New issue
Advanced search Search tips
Note: Color blocks (like or ) mean that a user may not be available. Tooltip shows the reason.

Issue 805922 link

Starred by 2 users

Issue metadata

Status: Fixed
Owner:
Closed: Mar 2018
Cc:
Components:
EstimatedDays: ----
NextAction: 2018-02-01
OS: Windows
Pri: 1
Type: Bug

Blocked on:
issue 809644



Sign in to add a comment

v8.browsing_desktop* failing on Win 10 High-DPI Perf

Project Member Reported by eyaich@chromium.org, Jan 25 2018

Issue description

Comment 1 by eyaich@chromium.org, Jan 25 2018

Most recent failing build: 

https://uberchromegw.corp.google.com/i/chromium.perf/builders/Win%2010%20High-DPI%20Perf/builds/1539


Links to logs of most recent failing builds: 

v8.browsing_desktop-future is completed but failed: 
https://chromium-swarm.appspot.com/task?id=3b452a1a54ec4210&refresh=10&show_raw=1

Disabling browse:media:flickr_infinite_scroll* story here

v8.browsing_desktop is timing out: 
https://chromium-swarm.appspot.com/task?id=3b452a16448dab10&refresh=10&show_raw=1

Since there is no clear culprit, disabling the entire test.


Labels: v8-benchmarks
Project Member

Comment 3 by bugdroid1@chromium.org, Jan 25 2018

The following revision refers to this bug:
  https://chromium.googlesource.com/chromium/src.git/+/8de943aa2a0ca22848c439c5c2f4ee54b472a76b

commit 8de943aa2a0ca22848c439c5c2f4ee54b472a76b
Author: Emily Hanley <eyaich@google.com>
Date: Thu Jan 25 16:30:44 2018

Disabling v8.browsing_desktop and v8.browsing_desktop-future on windows.

TBR=charliea@chromium.org
NOTRY=true

Bug:  805922 
Change-Id: I8da65a3eb71a3523f507805da980bca2077ab389
Reviewed-on: https://chromium-review.googlesource.com/886653
Reviewed-by: Emily Hanley <eyaich@chromium.org>
Commit-Queue: Emily Hanley <eyaich@chromium.org>
Cr-Commit-Position: refs/heads/master@{#531913}
[modify] https://crrev.com/8de943aa2a0ca22848c439c5c2f4ee54b472a76b/tools/perf/expectations.config

Cc: hablich@chromium.org
NextAction: 2018-02-01
I don't have any idea on what is going wrong. From the logs I don't see anything suspicious. There is no crash or any exceptions. I am not sure where to look for additional information. I am not sure, I am the right person to look into this. Is there anyone else who knows more into this take over this bug or provide me more information so that I could debug. 
Cc: nedngu...@google.com
I think there were also similar timeouts on Mac: crbug.com/803457. If they are related I can merge the bug into this.

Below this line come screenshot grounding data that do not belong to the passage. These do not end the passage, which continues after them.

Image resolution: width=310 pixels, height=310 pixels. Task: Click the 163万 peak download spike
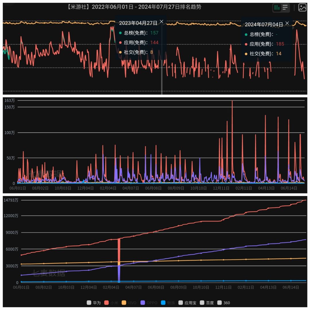pyautogui.click(x=232, y=102)
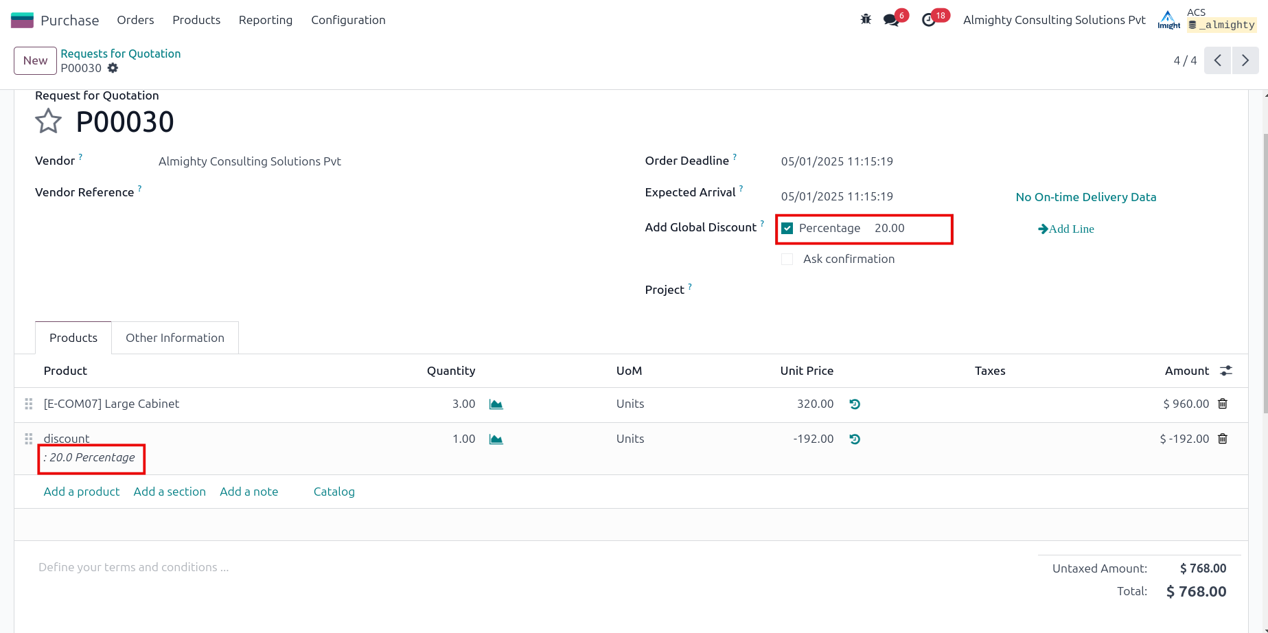Click the Add a product link
Image resolution: width=1268 pixels, height=633 pixels.
tap(82, 492)
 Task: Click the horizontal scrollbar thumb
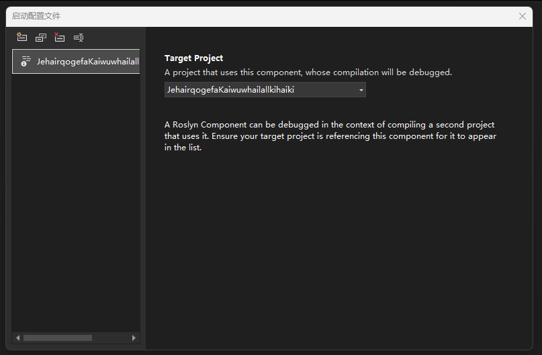point(57,338)
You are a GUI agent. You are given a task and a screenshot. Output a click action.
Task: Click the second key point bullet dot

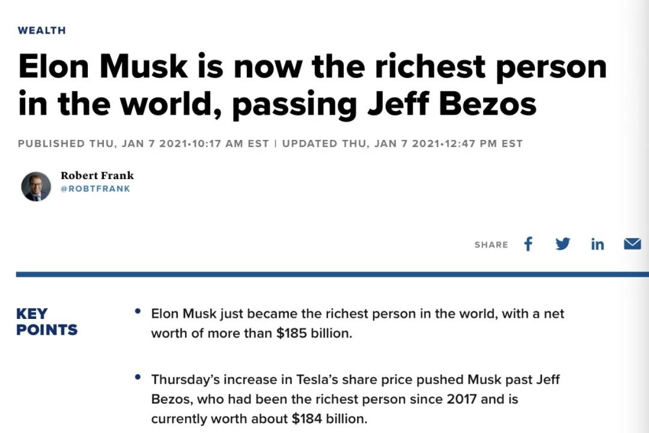click(138, 378)
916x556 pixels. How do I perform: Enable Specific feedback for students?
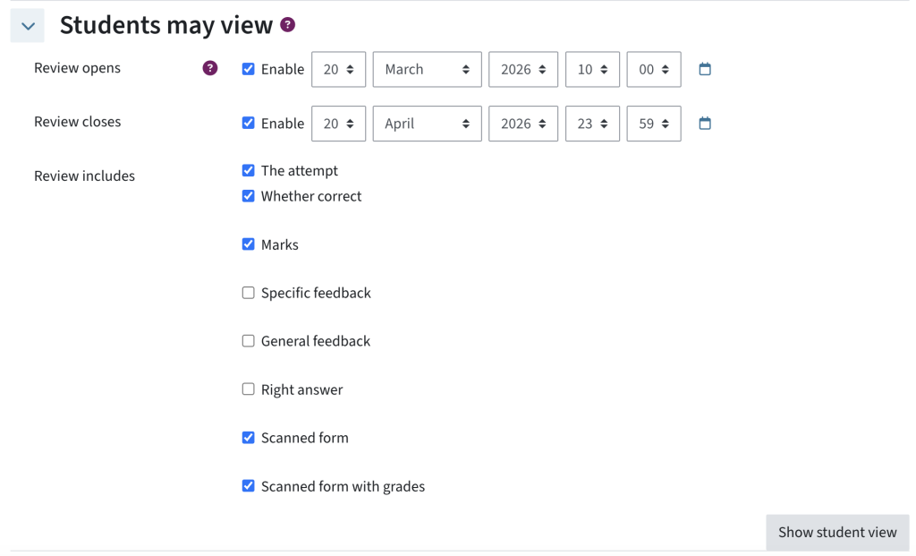click(248, 292)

Comment 7 by eyaich@chromium.org, Jan 25 2018

Cc: mar...@chromium.org mythria@chromium.org
Owner: eyaich@chromium.org
Let me investigate a few things.  I didn't look closely at the logs before disabling. 

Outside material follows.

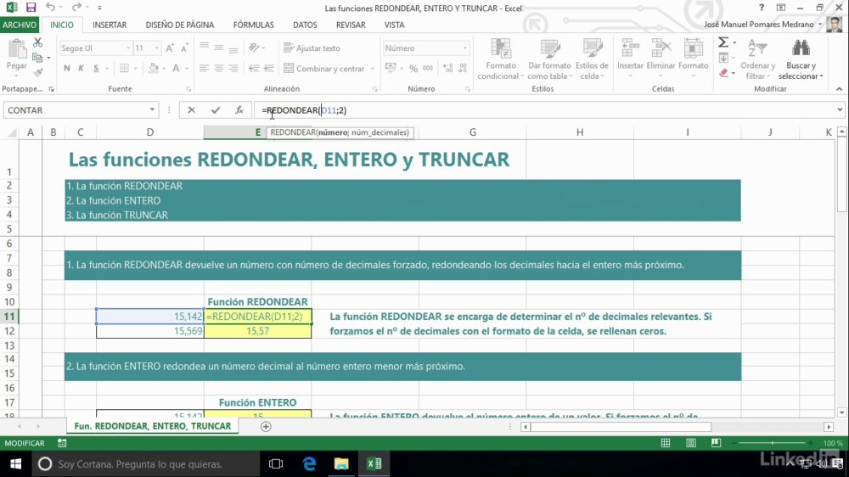The image size is (849, 477).
Task: Expand the Número format dropdown
Action: click(464, 48)
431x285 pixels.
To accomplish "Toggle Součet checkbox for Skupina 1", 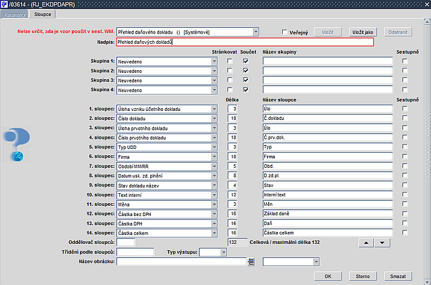I will point(245,61).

The thing that seems fishy to me is that this timed out after pending for 2h2m 39s and then ran for 28 minutes.  28 minutes of run time is definitely well within our perf time limits.  I am curious why it was pending for so long.  

Our execution timeout is 3 hours and that is only ~2.5 hours.   I will take a look at how frequently this is happening.  Given it is happening on multiple platforms it leads me to believe it is a scheduling/swarming issue rather than the test itself.  

Comment 8 by eyaich@chromium.org, Jan 25 2018

So this has been timing out on and off for quite some time.  

My guess is that given it takes an hour to run, we just have a bad sharding algorithm on the perf side that doesn't always allow this test to finish. Basically as the recipe exists right now, we trigger all the benchmarks for a given bot and then wait for them all to finish in the queue.  It looks like this one is waiting around for too long before it gets its execution slot.   

If you look at a succesful run on January 19 it takes about an hour to run:
https://chromium-swarm.appspot.com/task?id=3b29e676dd45ae10&refresh=10&request_detail=true&show_raw=1

On the failed tests it is not getting enough time with the 3 hour execution timeout.  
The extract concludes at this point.